Combining the analysis of T3394C and G7697A with the M9a1a1c1b haplogroup in our study showed that all samples with this haplogroup contain the T3394C and G7697A variants. The presence of T3394C on haplogroup M9a may enhance the activity of mitochondrial complex I, which may cause an expression level change of hypoxia-inducible factor 1 and 2. The increase in complex I activity may allow the body to adapt to the hypoxic environment.13 The G7697A variant is located on the COXII encoding cytochrome C oxidase subunit 2 (COXII). Cytochrome C oxidase, also known as mitochondrial complex IV, is the rate-limiting enzyme of the oxidative phosphorylation process in the mitochondrial respiratory chain and is directly involved in mitochondrial oxygen consumption and energy generation. The COXII subunit carries binding sites for cytochrome, which can be combined with cytochrome C, consequently leading to an oxidoreduction reaction at the mitochondrial cytoplasmic surface. Finally, electrons are transferred to O2, and H+ is pumped out of the mitochondrial inner membrane for ATP synthesis. It is possible that a conformational change of the protein caused by G7697A may affect the activity of cytochrome C oxidase, leading to changes in the body's oxygen consumption and ATP production rate that eventually affect oxygen consumption in hypoxic environment. Haplogroup M9a1a1c1b is likely involved in adaptation to hypoxia, mainly due to the T3394C and G7697A variants. These two variants can improve the activity of the mitochondrial respiratory chain complexes I and IV, thereby allowing the body to adapt to hypoxic environment.

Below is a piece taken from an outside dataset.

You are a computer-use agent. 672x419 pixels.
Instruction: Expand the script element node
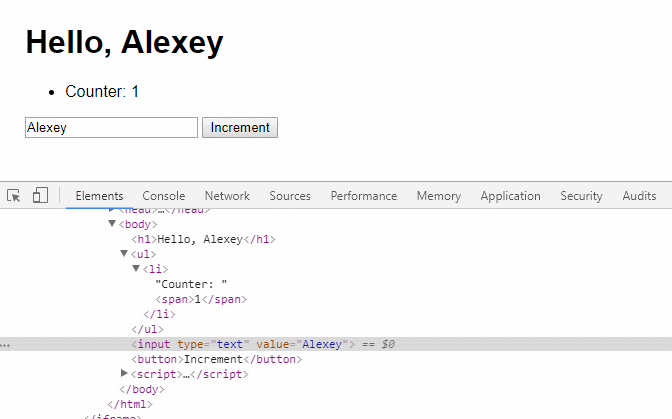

MtDNA is subject to features of maternal inheritance, such as the lack of recombination and a high evolutionary rate, which make it feasible for studies on human evolution, population migration and environmental adaptation. Additionally, mitochondrial diversity is under selection pressure of the environment. Therefore, certain haplogroups of mtDNA may be enriched in particular environments.20 In our study, we found two mitochondrial haplogroups (M9a1a1c1b and G) that were enriched in populations living in hypoxic environments. We also explored the possible hypoxic adaptation mechanisms of haplogroup M9a1a1c1b. Meanwhile, it should be noted that we divided different ethnic groups into a low-altitude group and a high-altitude group to minimize bias caused by differences between ethnic groups. We have carried out the Bonferroni correction for multiple test, and the corrected P-values were >0.05. Although our statistical power was limited by the sample size in this study, we attempted to minimize bias by analyzing and comparing our SNP frequencies with previously published data. And our results still show a significant trend of natural selection on mitochondrial haplogroups.

In summary, the mitochondrial haplogroups B and M7 may be negatively correlated with adaptation to hypoxia and may cause inadaptability to a hypoxic environment. In contrast, haplogroups G and M9a1a1c1b are enriched in populations living in hypoxic environments. Haplogroup M9a1a1c1b carries the T3394C and G7697A variants, which may increase the activity of mitochondrial respiratory chain complexes, thereby leading to hypoxic adaptation. Therefore, we hypothesize that the mitochondrial genome of the Tibetans living at altitudes above 3000 m may be under selection from the high-altitude hypoxic environment.